PASSAGE:
First meeting of the Universal Preprint Service Initiative

First meeting of the Open Archives initiative

Initiative: Paul Ginsparg, Rick Luce, Herbert Van de Sompel

Meeting:

Location: Santa Fe, New Mexico, US, October 21-22 1999
Sponsors: Council on Library and Information Resources, the Digital Library Federation, the Scholarly Publishing and Academic Resources Coalition, Association of Research Libraries, the Research Library of the Los Alamos National Laboratory.
Meeting moderators: Clifford Lynch & Don Waters.
Represented institutions/organizations: American Physical Society, Andrew W. Mellon Foundation, Association of Research Libraries, California Institute of Technology, Coalition for Networked Information, Cornell University, Council on Library and Information Resources, Digital Library Federation, Harvard University, HighWire Press, Library of Congress, Los Alamos National Laboratory, Massachusetts Institute of Technology, NASA Langley, Old Dominion University, the Scholarly Publishing and Academic Resources Coalition, Stanford Linear Accelerator Center, University of California, University of Ghent, University of Southampton, University of Surrey, Vanderbilt University, Virginia Tech and Washington University.
Represented eprint-initiatives: arXiv.org (=xxx), CogPrints, NDLTD, RePEc, EconWPA, NCSTRL, NTRS
Participants: see separate list

Executive Summary

The Open Archives initiative has been set up to create a forum to discuss and solve matters of interoperability between author self-archiving solutions, as a way to promote their global acceptance (see http://www.openarchives.org ).

The first, largest and most important such archive is the Los Alamos National Laboratory (LANL) Physics Archive. Founded by Paul Ginsparg in 1991, LANL now houses over 100,000 papers, mirrored worldwide in 15 countries with over 50,000 users daily and still growing (see http://arXiv.org/cgi-bin/show_stats ). Other disciplines and institutions have begun to create public research archives along the lines of LANL but what is needed are conventions that archives could adopt to ensure that they work together so that any paper in any of these archives could be found from anyone's desktop worldwide, as if it were all in one virtual public library.

CHALLENGES:
- 1) According to the meeting report, who founded the Los Alamos National Laboratory Physics Archive, and in what year?
- 2) Carry the meeting report forward, picking up right after its last sentence.
The records aren't needed for anything here.

LISTED ENTRIES:
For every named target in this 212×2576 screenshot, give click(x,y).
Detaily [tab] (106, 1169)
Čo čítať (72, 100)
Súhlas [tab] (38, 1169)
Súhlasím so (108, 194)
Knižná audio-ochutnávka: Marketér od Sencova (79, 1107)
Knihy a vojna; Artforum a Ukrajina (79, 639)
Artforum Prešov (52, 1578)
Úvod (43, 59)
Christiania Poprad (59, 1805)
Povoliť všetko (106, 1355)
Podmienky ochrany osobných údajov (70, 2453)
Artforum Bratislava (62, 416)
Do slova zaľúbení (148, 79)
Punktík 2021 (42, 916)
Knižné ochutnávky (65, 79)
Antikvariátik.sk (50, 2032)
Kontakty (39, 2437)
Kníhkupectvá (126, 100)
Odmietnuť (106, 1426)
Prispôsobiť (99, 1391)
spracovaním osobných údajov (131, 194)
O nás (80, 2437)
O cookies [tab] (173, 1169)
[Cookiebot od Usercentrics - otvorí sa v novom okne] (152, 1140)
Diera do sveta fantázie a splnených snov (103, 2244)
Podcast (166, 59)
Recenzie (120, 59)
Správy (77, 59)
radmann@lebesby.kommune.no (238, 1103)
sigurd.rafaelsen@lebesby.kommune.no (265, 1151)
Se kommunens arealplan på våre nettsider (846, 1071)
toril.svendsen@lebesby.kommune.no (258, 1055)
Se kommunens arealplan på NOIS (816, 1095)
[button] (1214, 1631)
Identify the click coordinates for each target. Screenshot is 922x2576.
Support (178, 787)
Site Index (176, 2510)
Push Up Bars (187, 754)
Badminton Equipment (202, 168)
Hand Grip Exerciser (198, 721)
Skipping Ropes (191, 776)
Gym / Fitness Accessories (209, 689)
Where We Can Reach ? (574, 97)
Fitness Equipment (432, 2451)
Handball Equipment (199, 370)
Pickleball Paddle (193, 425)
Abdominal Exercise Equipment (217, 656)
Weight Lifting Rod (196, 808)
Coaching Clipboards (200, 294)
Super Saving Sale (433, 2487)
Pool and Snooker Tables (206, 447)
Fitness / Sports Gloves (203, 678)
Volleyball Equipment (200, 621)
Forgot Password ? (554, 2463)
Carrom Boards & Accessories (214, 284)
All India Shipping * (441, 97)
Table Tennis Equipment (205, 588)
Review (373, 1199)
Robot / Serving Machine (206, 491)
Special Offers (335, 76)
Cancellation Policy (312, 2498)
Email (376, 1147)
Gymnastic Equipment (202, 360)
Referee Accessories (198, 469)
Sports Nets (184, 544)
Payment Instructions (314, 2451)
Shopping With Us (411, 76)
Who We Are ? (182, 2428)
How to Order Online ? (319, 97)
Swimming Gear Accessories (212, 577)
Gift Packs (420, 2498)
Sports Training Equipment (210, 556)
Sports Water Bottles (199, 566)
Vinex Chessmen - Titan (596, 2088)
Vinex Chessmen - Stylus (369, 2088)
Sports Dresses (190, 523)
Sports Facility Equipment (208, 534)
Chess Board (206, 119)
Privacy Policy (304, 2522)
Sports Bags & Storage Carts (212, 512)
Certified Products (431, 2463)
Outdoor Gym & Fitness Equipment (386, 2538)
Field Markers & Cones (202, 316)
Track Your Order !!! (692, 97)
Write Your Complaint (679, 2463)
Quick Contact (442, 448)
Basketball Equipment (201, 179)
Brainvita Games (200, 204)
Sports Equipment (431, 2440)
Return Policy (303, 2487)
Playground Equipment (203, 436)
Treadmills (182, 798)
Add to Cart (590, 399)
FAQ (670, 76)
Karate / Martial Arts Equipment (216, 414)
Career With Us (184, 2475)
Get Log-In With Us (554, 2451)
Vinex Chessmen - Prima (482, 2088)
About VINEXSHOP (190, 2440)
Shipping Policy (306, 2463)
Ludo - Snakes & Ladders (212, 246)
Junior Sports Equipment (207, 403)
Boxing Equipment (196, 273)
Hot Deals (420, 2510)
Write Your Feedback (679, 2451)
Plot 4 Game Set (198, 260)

ANSWERS TO THE EXERCISE:
- 1) Paul Ginsparg founded it in 1991.

- 2)
The participants in the meeting were digital librarians and computer scientists specializing in archiving, metadata, and interoperability, and they included the founders of the principal public research archives that exist so far. The participants were diverse in their underlying motivations, but entirely unified in their objective of paving the way for universal public archiving of the scientific and scholarly research literature on the Web.

The group agreed on minimal technical requirements for archives. These will be published separately as the "Santa Fe Conventions" and, in the next six months, will be implemented in the existing archives.

Technical Summary

The first meeting concentrated on the creation of cross-archive end-user services. The aim was to try and identify general architectural and technical characteristics of archive solutions, that would facilitate the creation of such services. These characteristics could then be used as recommendations for existing and upcoming initiatives.

The meeting started off with a presentation and demonstration by a team consisting of Herbert Van de Sompel (University of Ghent and Los Alamos National Laboratory), Michael Nelson (NASA Langley and Old Dominion University) and Thomas Krichel (University of Surrey and RePEc initiative). This group had built an experimental end-user service providing access to data originating from main archive initiatives (arXiv, RePEc, NCSTRL, NDLTD, NTRS). A variety of technologies were used in the project, including NCSTRL+ as the digital library service, intelligent objects called buckets as a means to store the archive metadata and the SFX linking solution as a means to interlink the eprint data with the traditional scholarly communication mechanism. The presentation identified problems that arose during the project, and discussion of those served to launch the meeting. This presentation was followed by position papers on interoperability issues presented by Carl Lagoze (Cornell University), Kurt Maly (Old Dominion University), Ed Fox (Virginia Tech) and Caroline Arms (Library of Congress).

Following the initial presentations, there was a panel discussion in which Paul Ginsparg (Los Alamos National Laboratory), Paul Gherman (Vanderbilt University), Eric Van de Velde (CalTech) and John Ober (University of California) expressed their opinion on the possible pros and cons of institutional versus discipline-oriented archive initiatives. The group concluded that many different archive initiatives were likely to emerge, with different conceptual, organizational and technical foundations. In order for such initiatives to successfully become part of the scholarly communication system, interoperability was seen as a crucial factor.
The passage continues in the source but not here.